**** Records shown ****

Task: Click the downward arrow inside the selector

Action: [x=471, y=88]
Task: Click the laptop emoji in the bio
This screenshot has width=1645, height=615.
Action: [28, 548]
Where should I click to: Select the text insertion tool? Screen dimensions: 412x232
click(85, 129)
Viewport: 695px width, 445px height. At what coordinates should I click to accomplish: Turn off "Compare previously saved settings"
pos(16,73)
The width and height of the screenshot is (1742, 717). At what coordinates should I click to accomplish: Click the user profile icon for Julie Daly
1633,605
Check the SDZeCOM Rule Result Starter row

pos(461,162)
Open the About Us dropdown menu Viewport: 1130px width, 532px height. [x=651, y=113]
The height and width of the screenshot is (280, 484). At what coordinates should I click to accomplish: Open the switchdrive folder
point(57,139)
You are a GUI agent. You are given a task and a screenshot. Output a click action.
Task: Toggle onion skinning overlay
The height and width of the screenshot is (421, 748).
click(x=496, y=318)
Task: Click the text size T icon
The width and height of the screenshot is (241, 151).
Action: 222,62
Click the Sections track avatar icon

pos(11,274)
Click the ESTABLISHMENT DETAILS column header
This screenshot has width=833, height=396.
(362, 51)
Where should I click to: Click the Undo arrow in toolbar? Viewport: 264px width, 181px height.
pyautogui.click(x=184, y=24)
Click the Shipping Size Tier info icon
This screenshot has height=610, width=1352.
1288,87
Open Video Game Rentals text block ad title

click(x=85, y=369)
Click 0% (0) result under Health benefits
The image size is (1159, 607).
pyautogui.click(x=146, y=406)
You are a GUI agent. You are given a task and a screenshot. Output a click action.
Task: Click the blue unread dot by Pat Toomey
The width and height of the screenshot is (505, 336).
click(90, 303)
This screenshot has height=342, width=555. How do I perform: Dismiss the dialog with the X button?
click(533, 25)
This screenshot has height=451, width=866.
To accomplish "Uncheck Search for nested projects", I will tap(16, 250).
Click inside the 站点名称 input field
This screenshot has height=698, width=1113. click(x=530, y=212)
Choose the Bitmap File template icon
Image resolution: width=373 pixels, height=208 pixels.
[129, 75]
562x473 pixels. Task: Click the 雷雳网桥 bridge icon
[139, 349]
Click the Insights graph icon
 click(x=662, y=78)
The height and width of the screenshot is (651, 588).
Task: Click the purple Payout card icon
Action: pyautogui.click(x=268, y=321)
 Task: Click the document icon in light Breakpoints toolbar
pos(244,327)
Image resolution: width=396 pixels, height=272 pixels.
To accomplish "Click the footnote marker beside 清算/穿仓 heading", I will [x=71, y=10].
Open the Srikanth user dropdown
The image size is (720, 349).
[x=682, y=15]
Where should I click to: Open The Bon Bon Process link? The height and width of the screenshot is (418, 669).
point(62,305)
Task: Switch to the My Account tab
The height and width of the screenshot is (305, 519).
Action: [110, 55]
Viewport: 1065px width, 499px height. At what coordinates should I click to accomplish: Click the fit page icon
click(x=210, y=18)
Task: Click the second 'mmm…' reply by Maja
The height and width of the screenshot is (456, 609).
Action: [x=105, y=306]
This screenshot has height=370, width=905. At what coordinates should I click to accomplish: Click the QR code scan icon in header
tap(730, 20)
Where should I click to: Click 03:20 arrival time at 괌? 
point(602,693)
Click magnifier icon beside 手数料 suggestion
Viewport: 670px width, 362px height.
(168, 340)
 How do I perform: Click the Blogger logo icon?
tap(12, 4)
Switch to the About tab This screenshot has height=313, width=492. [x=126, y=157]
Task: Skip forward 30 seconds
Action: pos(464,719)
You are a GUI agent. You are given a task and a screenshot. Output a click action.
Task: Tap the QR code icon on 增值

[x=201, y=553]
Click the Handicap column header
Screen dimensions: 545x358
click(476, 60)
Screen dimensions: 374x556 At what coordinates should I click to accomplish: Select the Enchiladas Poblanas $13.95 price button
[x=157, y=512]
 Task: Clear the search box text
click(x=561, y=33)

****

Aim of the task -> Print out an identical copy of the whole listing.

Finished exercise ->
Task: Click the downward arrow inside the selector

Action: [x=471, y=88]
Task: Click the laptop emoji in the bio
This screenshot has width=1645, height=615.
Action: [28, 548]
Where should I click to: Select the text insertion tool? Screen dimensions: 412x232
click(85, 129)
Viewport: 695px width, 445px height. At what coordinates should I click to accomplish: Turn off "Compare previously saved settings"
pos(16,73)
The width and height of the screenshot is (1742, 717). At what coordinates should I click to accomplish: Click the user profile icon for Julie Daly
1633,605
Check the SDZeCOM Rule Result Starter row

pos(461,162)
Open the About Us dropdown menu Viewport: 1130px width, 532px height. [x=651, y=113]
The height and width of the screenshot is (280, 484). At what coordinates should I click to accomplish: Open the switchdrive folder
point(57,139)
You are a GUI agent. You are given a task and a screenshot. Output a click action.
Task: Toggle onion skinning overlay
The height and width of the screenshot is (421, 748).
click(x=496, y=318)
Task: Click the text size T icon
The width and height of the screenshot is (241, 151).
Action: 222,62
Click the Sections track avatar icon

pos(11,274)
Click the ESTABLISHMENT DETAILS column header
This screenshot has width=833, height=396.
(362, 51)
Where should I click to: Click the Undo arrow in toolbar? Viewport: 264px width, 181px height.
pyautogui.click(x=184, y=24)
Click the Shipping Size Tier info icon
This screenshot has height=610, width=1352.
1288,87
Open Video Game Rentals text block ad title

click(x=85, y=369)
Click 0% (0) result under Health benefits
The image size is (1159, 607).
pyautogui.click(x=146, y=406)
You are a GUI agent. You are given a task and a screenshot. Output a click action.
Task: Click the blue unread dot by Pat Toomey
The width and height of the screenshot is (505, 336).
click(90, 303)
This screenshot has height=342, width=555. How do I perform: Dismiss the dialog with the X button?
click(533, 25)
This screenshot has height=451, width=866.
To accomplish "Uncheck Search for nested projects", I will tap(16, 250).
Click inside the 站点名称 input field
This screenshot has height=698, width=1113. click(x=530, y=212)
Choose the Bitmap File template icon
Image resolution: width=373 pixels, height=208 pixels.
[129, 75]
562x473 pixels. Task: Click the 雷雳网桥 bridge icon
[139, 349]
Click the Insights graph icon
 click(x=662, y=78)
The height and width of the screenshot is (651, 588).
Task: Click the purple Payout card icon
Action: pyautogui.click(x=268, y=321)
 Task: Click the document icon in light Breakpoints toolbar
pos(244,327)
Image resolution: width=396 pixels, height=272 pixels.
To accomplish "Click the footnote marker beside 清算/穿仓 heading", I will [x=71, y=10].
Open the Srikanth user dropdown
The image size is (720, 349).
[x=682, y=15]
Where should I click to: Open The Bon Bon Process link? The height and width of the screenshot is (418, 669).
point(62,305)
Task: Switch to the My Account tab
The height and width of the screenshot is (305, 519).
Action: [110, 55]
Viewport: 1065px width, 499px height. At what coordinates should I click to accomplish: Click the fit page icon
click(x=210, y=18)
Task: Click the second 'mmm…' reply by Maja
The height and width of the screenshot is (456, 609).
Action: [x=105, y=306]
This screenshot has height=370, width=905. At what coordinates should I click to accomplish: Click the QR code scan icon in header
tap(730, 20)
Where should I click to: Click 03:20 arrival time at 괌? 
point(602,693)
Click magnifier icon beside 手数料 suggestion
Viewport: 670px width, 362px height.
(168, 340)
 How do I perform: Click the Blogger logo icon?
tap(12, 4)
Switch to the About tab This screenshot has height=313, width=492. [x=126, y=157]
Task: Skip forward 30 seconds
Action: pos(464,719)
You are a GUI agent. You are given a task and a screenshot. Output a click action.
Task: Tap the QR code icon on 增值

[x=201, y=553]
Click the Handicap column header
Screen dimensions: 545x358
click(476, 60)
Screen dimensions: 374x556 At what coordinates should I click to accomplish: Select the Enchiladas Poblanas $13.95 price button
[x=157, y=512]
 Task: Clear the search box text
click(x=561, y=33)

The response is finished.